I have a DAC that is claimed to be compatible up to 192khz sample rates. When I was setting up my DSP options, it only gives me an option to go up to 96k? Is this a function of Roon recognizing something about my DAC or user error?
What DAC do you have?
TAD Evolution C2000
If that’s the “Max Sample Rate (PCM)” drop down in playback settings, you never see the max rate of your DAC in there (because limiting to the max rate makes no sense). If you set limiting to Disabled, then you’ll have the full rate, as shown in the sample rates at the top of the tab.
The specs for this dac make me think it’s a driver issue. The following is from the TAD site:
OS: Windows XP and later; Mac OS 10.5 and Later (44.1kHz, 48kHz, 88.2kHz, 96 kHz),
Windows 7/Windows Vista (compatible with a specialized driver),
Mac OS 10.6 and later (44.1kHz, 48kHz, 88.2kHz, 96 kHz, 176.4 kHz, 192kHz)
So depending on operating system, you may need to install a special driver to go higher than 96k.
I am using ROCK, so it is Linux-based. I did not see the option to set limiting to disabled. Can you tell me where that option is found?
I was referring to the Device Setup Playback tab (marked 1. above). But it sounds like you may need specific drivers for the DAC, which may or may not be available on Linux. If 176.4kHz and 192kHz are in red (Bit-Perfect Format Support section (marked 2. above)) then the current ROCK driver doesn’t support those sample rates.
The driver filename for windows (and the fact that macOS doesn’t need one) suggests it’s just the basic ‘windows doesn’t do usb audio without drivers’ thing.
Have you already tried another PC or software player with 192kHz content? And did you already check the playback chain? Maybe there is no problem.
It does appear to be limitations associated with the ROCK driver
Hi @Shayne_Tenace ----- Thank you for the report and sharing your feedback with us.

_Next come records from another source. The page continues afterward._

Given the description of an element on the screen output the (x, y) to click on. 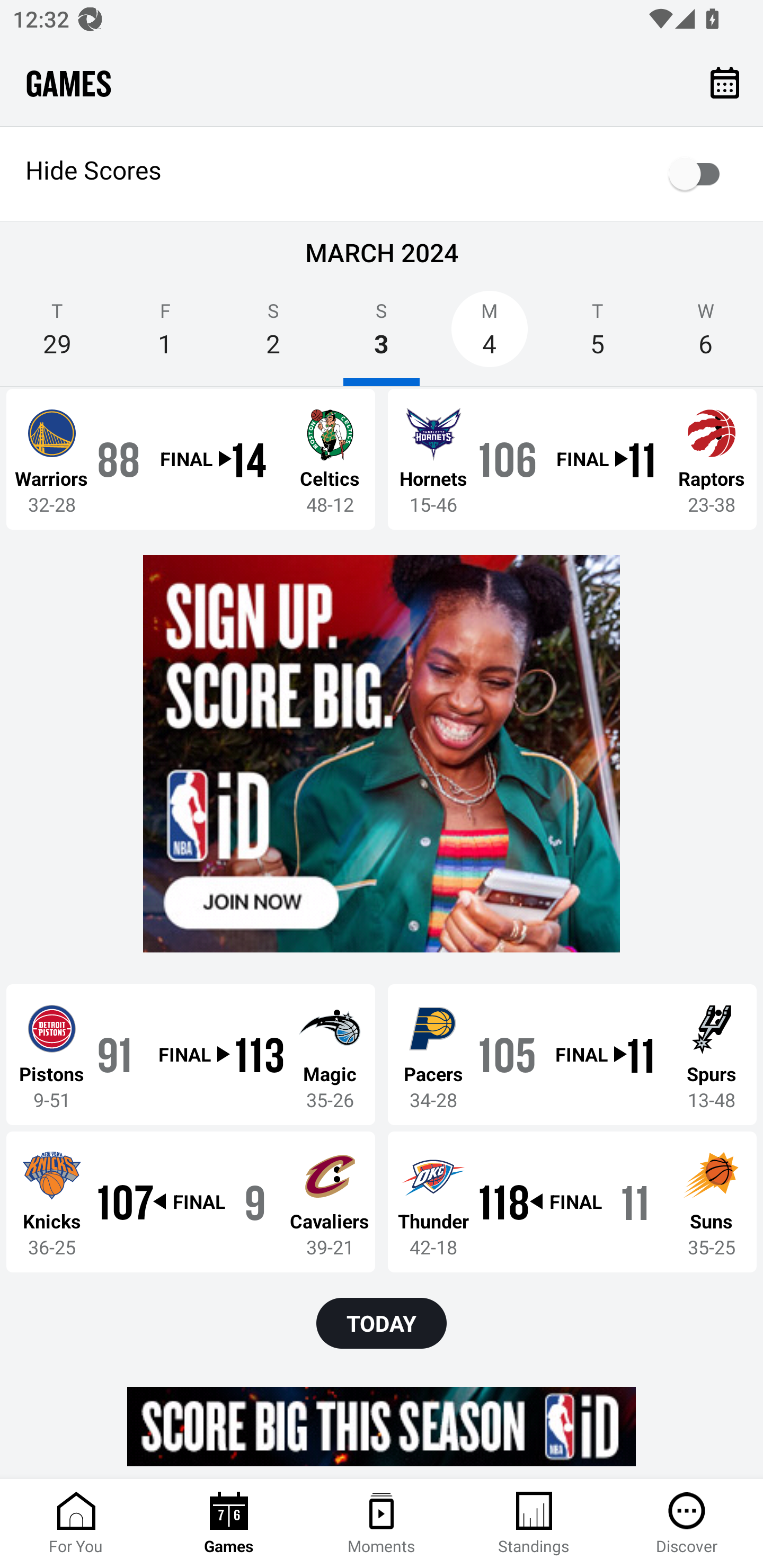
Calendar (724, 81)
Hide Scores (381, 174)
T 29 (57, 334)
F 1 (165, 334)
S 2 (273, 334)
S 3 (381, 334)
M 4 (489, 334)
T 5 (597, 334)
W 6 (705, 334)
TODAY (381, 1323)
For You (76, 1523)
Moments (381, 1523)
Standings (533, 1523)
Discover (686, 1523)
Given the description of an element on the screen output the (x, y) to click on. 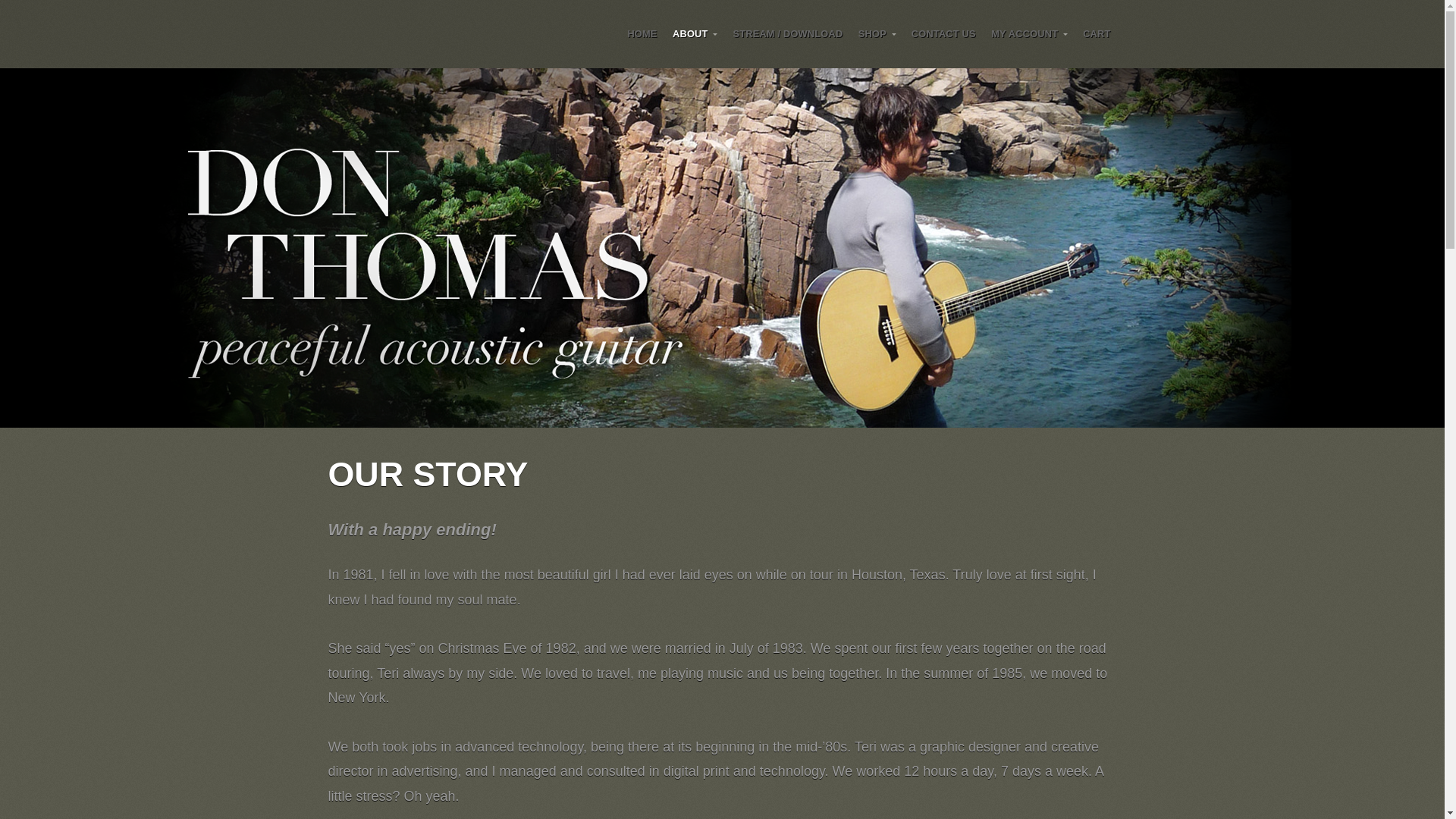
MY ACCOUNT (1029, 33)
CONTACT US (943, 33)
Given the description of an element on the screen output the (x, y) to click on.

Both are appreciated.
We usually see this type of behavior when the DAC is connecting via USB 1.1 instead of 2.0, which we definitely support. 2.0 that is. I also noticed, as @lorin has pointed out, that the TAD website does not make mention of Linux, just Windows and OSX. Have you tried contacting them about Linux support with their devices? We are also going to try to get our hand on one for testing.
ROCK uses Linux’s built-in USB Audio 2.0 support. Usually when devices fail to connect at USB 2.0 and fall back to USB 1.1 like this, it’s a sign that the manufacturer did not fully test them with Linux + work out any Linux-specific kinks.
We have seen issues like this with a minority of products (maybe 2-3 out of the 100+ we have in-house).
Unfortunately, we have never laid hands on this model–but as @eric mentioned we will try to get ahold of one and see what’s up or if we can provide TAD with any guidance.